Novation and Change of Name Agreements

calendar iconFebruary 14, 2022

By: John Ford, Senior Consultant, Government Contracting Industry Practice and Brendan Halloran, Senior Manager, Government Contracting Industry Practice

We sometimes have clients ask us about the possibility of buying or selling a contract. This results in us having to explain the prohibition against the buying or selling of contracts contained in the Anti-Assignment Act (AAA) and how it applies to the concept of novating a contract. We will discuss these issues here.

The Anti-Assignment Act, 41 U.S.C. §6305 states in part:

The party to whom the Federal Government gives a contract or order may not transfer the contract or order, or any interest in the contract or order, to another party. A purported transfer in violation of this subsection annuls the contract or order so far as the Federal Government is concerned, except that all rights of action for breach of contract are reserved to the Federal Government.
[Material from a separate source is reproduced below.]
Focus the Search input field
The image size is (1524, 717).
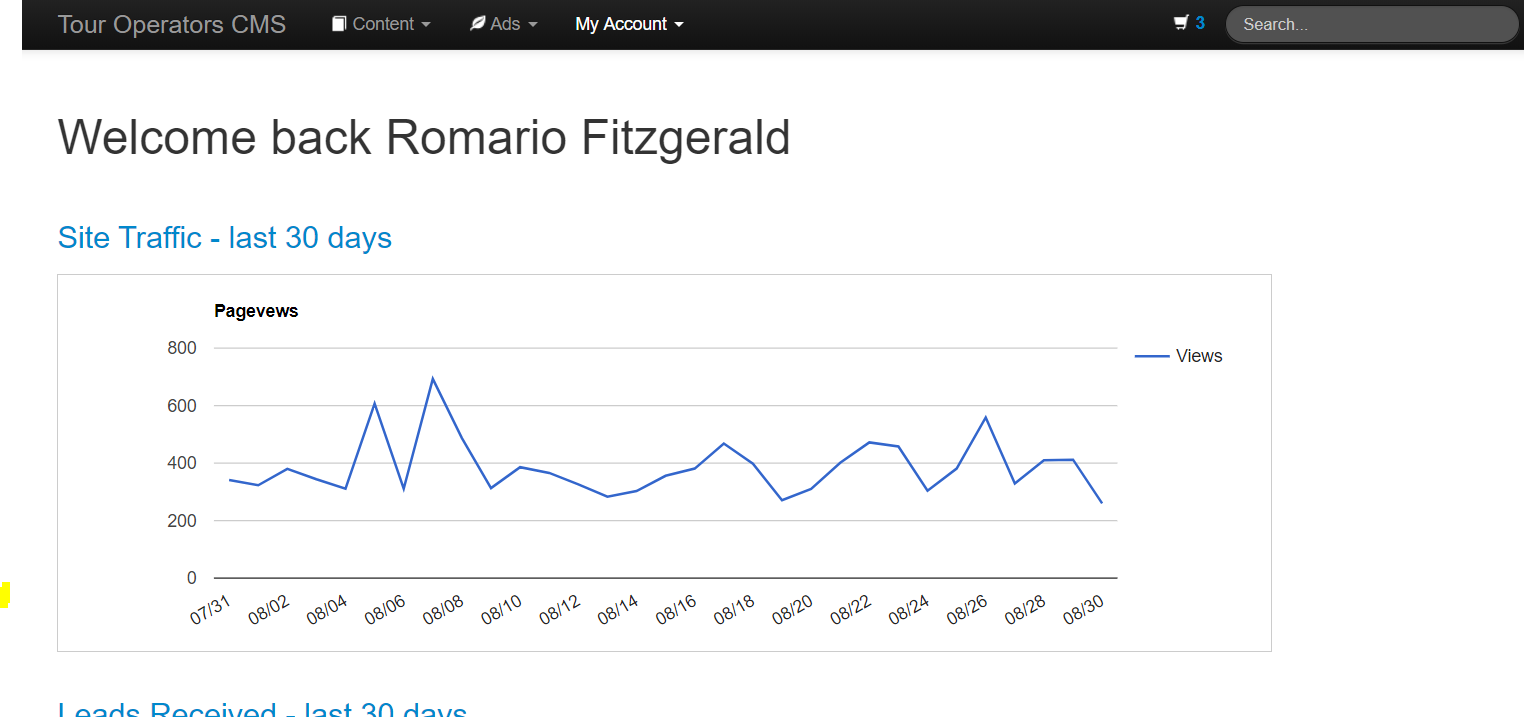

Note that this section only prohibits a contractor from transferring a contract. The AAA has been interpreted as permitting the government to waive the application of the AAA and consent to the transfer of a contract when it is in the government’s interest to do so. Such consent is a discretionary act on the part of the government and the AAA does not require the government to grant such consent. If a contractor transfers a government contract without the government’s consent, the AAA specifies that the transfer “annuls the contract or order so far as the Federal Government is concerned.” Thus, the recipient of the contract will receive no benefit from it and the transferring contractor may be liable to the government for breach of contract damages.
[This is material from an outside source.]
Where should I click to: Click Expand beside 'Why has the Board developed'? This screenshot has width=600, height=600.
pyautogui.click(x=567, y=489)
The AAA has also been interpreted as not applying to transfers by operation of law. Thus, it does not prohibit the transfer of a contract if the transfer is incident to the transfer of a business through a will or a transfer incident to an order by a bankruptcy court. Therefore, if such a transfer occurs, it is not prohibited by the AAA and the contract is not subject to being terminated for default by the government.

As stated above, the AAA has been interpreted as giving the government discretion to consent to the transfer of a contract when it is in the government’s interest to do so. This concept has been incorporated in Federal Acquisition Regulation (FAR) Subsection 42.12.

FAR 42.1204(a) states in part that:

The Government may recognize a third party as the successor in interest to a Government contract when the third party’s interest in the contract arises out of the transfer of-

(1) All the contractor’s assets; or
(2) The entire portion of the assets involved in performing the contract.  
Examples of such transactions include, but are not limited to-
(i) Sale of these assets with a provision for assuming liabilities;
(ii) Transfer of these assets incident to a merger or corporate consolidation.

It should be noted that some mergers constitute a transfer by operation of law. When this occurs, no novation is necessary.

In contrast, FAR 42.1204(b) provides that “[a] novation agreement is unnecessary when there is a change in the ownership of a contractor as a result of a stock purchase, with no legal change in the contracting party, and when that contracting party remains in control of the assets and is the party performing the contract.”

To begin the novation process, the contractor (transferor) must submit a request to the responsible contracting officer. If any of the contracts proposed for transfer have been assigned to an Administrative Contracting Officer (ACO), that ACO will be the responsible contracting officer. If none of the affected contracts held by the transferor have been assigned to an ACO, the contracting officer responsible for the largest unsettled (unbilled plus billed but unpaid) dollar balance of contracts will be the responsible contracting officer. Along with the request, the contractor must submit the documentation listed in FAR 42.1204(e) and (f).

If the government consents to the transfer, FAR 42.1204(i) provides a model novation agreement. This model contains the minimum information that must be included in the novation agreement. However, the parties can add additional terms.

Once a contract is novated, the transferee becomes liable for performance of the contract and is responsible for the actions of the transferor that occurred prior to the transfer. For example, if the transferor submitted defective pricing in regard to a contract, the transferee is responsible for the price reduction. On the other hand, if a claim accrued to the transferor prior to the transfer, the transferee can assert that claim.

As the foregoing demonstrates, novations can be a complicated process. They generally should not be undertaken without the benefit of professional assistance. The documentation required for submission to the ACO that is responsible for reviewing and executing the novation agreement can be extensive. It is advisable to start planning and engage with the ACO soon after the need for a novation is identified. Detailed information on the affected contracts is needed early in the process, so contractors should ensure they have done their due diligence identifying the contracts that will be novated.

Regarding a change of name, FAR 42.1205 describes the process for doing so. Such agreements are executed by the responsible contracting officer as described above after the contractor submits a request for a name change. Like FAR 42.1204, 42.1205 contains a model change of name agreement.